Any surplus or negative cash flow of Social Security does not affect the National Debt one penny. If you care to look at the national debt, you will see that the national debt has increased year over year since 1958. 1957 was the last year the General Budget had a surplus.

The unified budget allows politicians during SS surplus years to show lower Unified Budget deficits, but it has not make a penny difference on the General Budget.

Social Security cannot borrow money period! The General Budget has borrowed money on the open market. When SS has a surplus the US Treasury issues SS a special Treasury note redeemable on demand at the current bid rate on US Treasuries. The only think the SS surplus does is reduce the bid price and that is minute.

The single largest affect the Unified Budget does is it has allowed the General Budget Deficit to go higher than had it always been referred to as the General Budget and Social Security Budget.

Too many people are ignorant and do not understand the difference.
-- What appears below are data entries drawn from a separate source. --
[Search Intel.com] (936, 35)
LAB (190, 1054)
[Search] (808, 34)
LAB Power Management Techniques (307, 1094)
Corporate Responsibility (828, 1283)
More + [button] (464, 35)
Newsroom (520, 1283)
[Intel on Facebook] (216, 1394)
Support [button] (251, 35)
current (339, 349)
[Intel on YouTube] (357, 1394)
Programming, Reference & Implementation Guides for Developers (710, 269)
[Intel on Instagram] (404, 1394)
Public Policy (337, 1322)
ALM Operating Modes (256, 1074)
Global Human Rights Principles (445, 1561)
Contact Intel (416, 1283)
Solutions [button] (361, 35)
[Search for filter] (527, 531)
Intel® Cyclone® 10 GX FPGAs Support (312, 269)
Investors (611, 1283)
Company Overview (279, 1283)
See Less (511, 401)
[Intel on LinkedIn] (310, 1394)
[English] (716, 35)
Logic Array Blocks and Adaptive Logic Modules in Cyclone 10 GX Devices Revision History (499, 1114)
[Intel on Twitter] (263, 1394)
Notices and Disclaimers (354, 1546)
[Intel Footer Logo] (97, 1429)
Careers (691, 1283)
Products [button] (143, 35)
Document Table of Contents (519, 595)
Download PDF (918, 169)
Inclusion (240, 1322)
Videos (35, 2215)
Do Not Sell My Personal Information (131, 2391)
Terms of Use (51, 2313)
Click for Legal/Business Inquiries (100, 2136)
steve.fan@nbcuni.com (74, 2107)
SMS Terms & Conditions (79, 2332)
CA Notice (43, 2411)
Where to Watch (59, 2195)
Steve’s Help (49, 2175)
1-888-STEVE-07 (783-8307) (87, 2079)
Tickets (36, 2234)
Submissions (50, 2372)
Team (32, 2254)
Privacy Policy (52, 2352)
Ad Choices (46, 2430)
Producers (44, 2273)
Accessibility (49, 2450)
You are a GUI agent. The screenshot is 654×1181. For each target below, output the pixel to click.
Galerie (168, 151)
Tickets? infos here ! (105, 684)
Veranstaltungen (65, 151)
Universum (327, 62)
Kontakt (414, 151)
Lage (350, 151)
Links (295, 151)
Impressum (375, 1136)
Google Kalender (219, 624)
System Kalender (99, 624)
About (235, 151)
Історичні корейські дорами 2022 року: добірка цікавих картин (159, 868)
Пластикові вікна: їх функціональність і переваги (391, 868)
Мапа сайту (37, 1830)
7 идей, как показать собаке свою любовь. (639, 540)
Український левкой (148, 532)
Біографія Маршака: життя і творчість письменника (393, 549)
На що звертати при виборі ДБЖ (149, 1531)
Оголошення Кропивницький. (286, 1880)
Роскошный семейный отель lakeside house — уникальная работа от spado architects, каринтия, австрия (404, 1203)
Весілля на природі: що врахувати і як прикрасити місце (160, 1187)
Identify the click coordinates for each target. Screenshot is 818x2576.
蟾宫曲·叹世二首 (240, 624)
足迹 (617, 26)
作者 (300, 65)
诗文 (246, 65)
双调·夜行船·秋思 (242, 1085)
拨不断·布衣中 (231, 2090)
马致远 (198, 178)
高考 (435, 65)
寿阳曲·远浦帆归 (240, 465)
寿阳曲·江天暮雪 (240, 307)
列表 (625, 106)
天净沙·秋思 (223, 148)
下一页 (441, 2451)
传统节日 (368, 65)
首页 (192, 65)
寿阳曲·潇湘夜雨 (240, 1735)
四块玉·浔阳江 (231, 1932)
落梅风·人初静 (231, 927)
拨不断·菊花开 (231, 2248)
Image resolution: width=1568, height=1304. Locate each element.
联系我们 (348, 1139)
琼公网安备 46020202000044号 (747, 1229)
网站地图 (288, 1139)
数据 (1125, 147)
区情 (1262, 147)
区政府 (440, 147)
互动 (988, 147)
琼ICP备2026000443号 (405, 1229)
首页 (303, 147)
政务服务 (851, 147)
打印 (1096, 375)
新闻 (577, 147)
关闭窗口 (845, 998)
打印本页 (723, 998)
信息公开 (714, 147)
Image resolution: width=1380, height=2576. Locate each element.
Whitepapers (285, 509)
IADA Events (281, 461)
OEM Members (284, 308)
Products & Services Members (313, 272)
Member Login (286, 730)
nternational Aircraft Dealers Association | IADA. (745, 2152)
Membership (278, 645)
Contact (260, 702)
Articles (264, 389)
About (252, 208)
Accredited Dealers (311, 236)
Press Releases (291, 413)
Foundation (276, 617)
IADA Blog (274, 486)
It leads to mass confusion and dumb arguments such as:

Social Security was used for defensed spending and that Clinton had a surplus.

As for the taxation of SS benefits being transferred to the Social Security budget, that was by law in 1983 when the tax, base and retirement age were increased.

The correct way would have been for Social Security to with hold taxes and then have the beneficiary file for a refund.

However, the simpliest way was to have the IRS collect the tax, keep track of the amount of increase in tax from all taxpayers and transfer it to Social Security.

In fact, is there really any difference in how it is collected? The money withheld from a paycheck for federal income tax, social security tax and medicare taxes all goes to the Treasury Department. From here once a quarter the social security and medicare taxes are credited to Social Security. Is this really any different from crediting the tax paid on social security benefits back to Social Security?